> _Reading passage_
# Alien being



## XenoQc (Apr 16, 2018)

I know it is not every one that takes aliens are furry but I do considere myself a furry with my alien character.
I think there is a spot in this fandom for anybody that just know and understand wath is to have a character as a part of self identification. I've never been shy to say or show I am in the fandom and I hope that I will someday have a spot somewhere.

This is more than just a character for me ^_^

What do you think?

BTW there is the character presentation:
xenoqcfur.weebly.com: Xeno Qc

There you can find art:
Commission Info for Beetblood -- Fur Affinity [dot] net
(in her gallery)

I hope there are people here looking for an alien friend because this is what I am looking forward to be here


----------



## Deleted member 82554 (Apr 16, 2018)

You can be an alien if you want just don't anal probe me mang.


----------



## Infrarednexus (Apr 16, 2018)

An alien furry sounds awesome.


----------



## XenoQc (Apr 16, 2018)

I was suyposed to show up differently but I crashed sorry  :/
Can't promise won't probe! I don't know you...  =p

Who is the leader here?


----------



## Infrarednexus (Apr 16, 2018)

> _Extracted data_

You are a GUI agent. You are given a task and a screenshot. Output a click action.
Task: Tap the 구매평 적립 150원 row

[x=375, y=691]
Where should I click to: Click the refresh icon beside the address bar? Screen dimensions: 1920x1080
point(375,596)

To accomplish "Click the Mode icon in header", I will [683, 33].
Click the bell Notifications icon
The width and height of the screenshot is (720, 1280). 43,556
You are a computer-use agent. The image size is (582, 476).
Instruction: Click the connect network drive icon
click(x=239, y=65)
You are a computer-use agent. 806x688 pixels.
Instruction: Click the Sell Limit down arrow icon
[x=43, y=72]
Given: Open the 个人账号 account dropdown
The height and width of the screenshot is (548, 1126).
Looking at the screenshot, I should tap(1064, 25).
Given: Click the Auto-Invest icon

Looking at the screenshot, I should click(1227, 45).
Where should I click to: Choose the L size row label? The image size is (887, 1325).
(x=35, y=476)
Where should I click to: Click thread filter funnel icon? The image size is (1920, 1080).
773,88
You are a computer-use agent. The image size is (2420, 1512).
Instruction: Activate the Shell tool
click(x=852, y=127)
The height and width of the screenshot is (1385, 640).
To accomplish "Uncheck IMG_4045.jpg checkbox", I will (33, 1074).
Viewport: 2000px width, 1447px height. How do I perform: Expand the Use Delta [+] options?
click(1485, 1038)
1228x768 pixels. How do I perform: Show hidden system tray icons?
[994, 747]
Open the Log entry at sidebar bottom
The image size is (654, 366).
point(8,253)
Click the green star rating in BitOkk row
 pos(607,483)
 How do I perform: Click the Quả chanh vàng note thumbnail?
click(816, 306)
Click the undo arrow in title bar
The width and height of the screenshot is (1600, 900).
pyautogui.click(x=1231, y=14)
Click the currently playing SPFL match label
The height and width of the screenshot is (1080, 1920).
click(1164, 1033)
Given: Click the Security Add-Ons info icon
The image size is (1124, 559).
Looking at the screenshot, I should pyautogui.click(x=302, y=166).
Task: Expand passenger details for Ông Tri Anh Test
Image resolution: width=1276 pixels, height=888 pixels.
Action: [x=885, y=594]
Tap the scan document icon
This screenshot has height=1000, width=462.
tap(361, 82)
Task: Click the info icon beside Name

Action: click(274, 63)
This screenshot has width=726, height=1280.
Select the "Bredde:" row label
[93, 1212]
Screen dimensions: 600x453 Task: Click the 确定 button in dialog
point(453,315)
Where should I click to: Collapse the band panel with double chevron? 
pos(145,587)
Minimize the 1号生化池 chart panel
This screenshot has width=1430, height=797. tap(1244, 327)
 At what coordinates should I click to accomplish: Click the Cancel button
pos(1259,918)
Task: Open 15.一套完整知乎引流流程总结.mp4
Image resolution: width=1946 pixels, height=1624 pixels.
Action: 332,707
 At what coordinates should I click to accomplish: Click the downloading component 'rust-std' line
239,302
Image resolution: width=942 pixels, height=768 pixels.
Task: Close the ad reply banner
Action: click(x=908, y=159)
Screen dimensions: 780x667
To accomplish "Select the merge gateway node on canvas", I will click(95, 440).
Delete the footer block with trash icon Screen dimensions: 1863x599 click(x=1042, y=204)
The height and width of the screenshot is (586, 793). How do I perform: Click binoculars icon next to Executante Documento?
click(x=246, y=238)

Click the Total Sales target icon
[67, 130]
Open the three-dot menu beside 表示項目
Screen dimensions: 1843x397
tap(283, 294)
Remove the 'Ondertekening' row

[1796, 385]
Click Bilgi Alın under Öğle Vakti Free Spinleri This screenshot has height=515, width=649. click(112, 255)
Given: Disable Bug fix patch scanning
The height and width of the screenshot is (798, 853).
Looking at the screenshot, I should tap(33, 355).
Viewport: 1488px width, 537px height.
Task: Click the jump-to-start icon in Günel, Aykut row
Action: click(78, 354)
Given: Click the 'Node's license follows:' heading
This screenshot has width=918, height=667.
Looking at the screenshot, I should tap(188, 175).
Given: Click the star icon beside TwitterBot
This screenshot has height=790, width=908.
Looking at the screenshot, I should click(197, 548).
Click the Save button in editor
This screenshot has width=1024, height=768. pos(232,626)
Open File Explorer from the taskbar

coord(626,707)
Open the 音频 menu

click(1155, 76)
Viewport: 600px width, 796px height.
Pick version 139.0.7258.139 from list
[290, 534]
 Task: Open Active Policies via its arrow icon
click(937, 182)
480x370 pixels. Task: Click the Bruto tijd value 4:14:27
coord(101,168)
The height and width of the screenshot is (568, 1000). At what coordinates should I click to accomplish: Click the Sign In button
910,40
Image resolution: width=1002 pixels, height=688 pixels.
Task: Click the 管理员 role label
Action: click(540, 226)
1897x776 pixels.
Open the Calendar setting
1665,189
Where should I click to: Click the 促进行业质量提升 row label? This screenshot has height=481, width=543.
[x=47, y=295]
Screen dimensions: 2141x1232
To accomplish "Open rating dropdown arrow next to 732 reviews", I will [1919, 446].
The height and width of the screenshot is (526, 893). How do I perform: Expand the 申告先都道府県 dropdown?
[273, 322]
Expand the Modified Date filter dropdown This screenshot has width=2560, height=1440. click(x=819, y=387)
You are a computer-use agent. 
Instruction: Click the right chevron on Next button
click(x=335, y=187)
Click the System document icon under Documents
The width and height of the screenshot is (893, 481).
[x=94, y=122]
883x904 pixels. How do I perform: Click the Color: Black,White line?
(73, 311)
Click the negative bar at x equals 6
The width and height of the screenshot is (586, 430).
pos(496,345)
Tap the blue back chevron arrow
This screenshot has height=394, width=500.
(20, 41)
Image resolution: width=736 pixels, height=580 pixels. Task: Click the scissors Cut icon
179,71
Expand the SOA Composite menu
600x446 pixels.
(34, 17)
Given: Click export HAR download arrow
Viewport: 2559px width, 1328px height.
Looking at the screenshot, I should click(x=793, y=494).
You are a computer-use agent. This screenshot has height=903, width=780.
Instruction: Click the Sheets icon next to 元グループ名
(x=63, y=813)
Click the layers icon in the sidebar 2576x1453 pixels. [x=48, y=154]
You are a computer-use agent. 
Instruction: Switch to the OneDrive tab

> _Task statement_
Carry on the forum thread above about having an alien furry character, picking up right after its last line.

> _Answer below_
XenoQc said:


> I was suyposed to show up differently but I crashed sorry  :/
> Can't promise won't probe! I don't know you...  =p
> 
> Who is the leader here?


Dragoneer is one of our forum moderators. It would be funny AF if you went and probed him.


----------



## XenoQc (Apr 16, 2018)

Be careful what you say =p


----------



## GarthTheWereWolf (Apr 16, 2018)

Infrarednexus said:


> Dragoneer is one of our forum moderators. It would be funny AF if you went and probed him.





XenoQc said:


> Be careful what you say =p


----------



## Deleted member 82554 (Apr 16, 2018)

Infrarednexus said:


> Dragoneer is one of our forum moderators. It would be funny AF if you went and probed him.


He might actually like it.


----------



## Pompadork (Apr 16, 2018)

_I love and support him. ;-;_


----------



## XenoQc (Apr 16, 2018)

You people are lovely =D


----------



## Tao (Apr 17, 2018)

You can be any kinda of species or creature you want to! Doesn't necessarily have to be a fuzzy animal, even though lots of people are. You can be an ayy lmao.


----------



## Illuminaughty (Apr 20, 2018)

I wouldn't call aliens "furries", but that doesn't mean you can't still identify as a furry while having an alien persona. In the vast galaxy, I'm certain there are some aliens who identify as furries.. Or whatever approximation their societies happen to have of "furries".

Not that I think there's any reason you'd have to worry, from what I've seen of this forum and the "furry" community in general, it's place for all kinds.

-Edit- Also I love your little icon there it's pinging on my asexual teratophilia quite engagingly.


----------



## XenoQc (Apr 20, 2018)

That is great ^_ ^


----------



## Gryffe (Apr 20, 2018)

I sure hope aliens are considered "furry". Otherwise Giegue wouldn't have his place on this website, and that would make me reaaaally sad !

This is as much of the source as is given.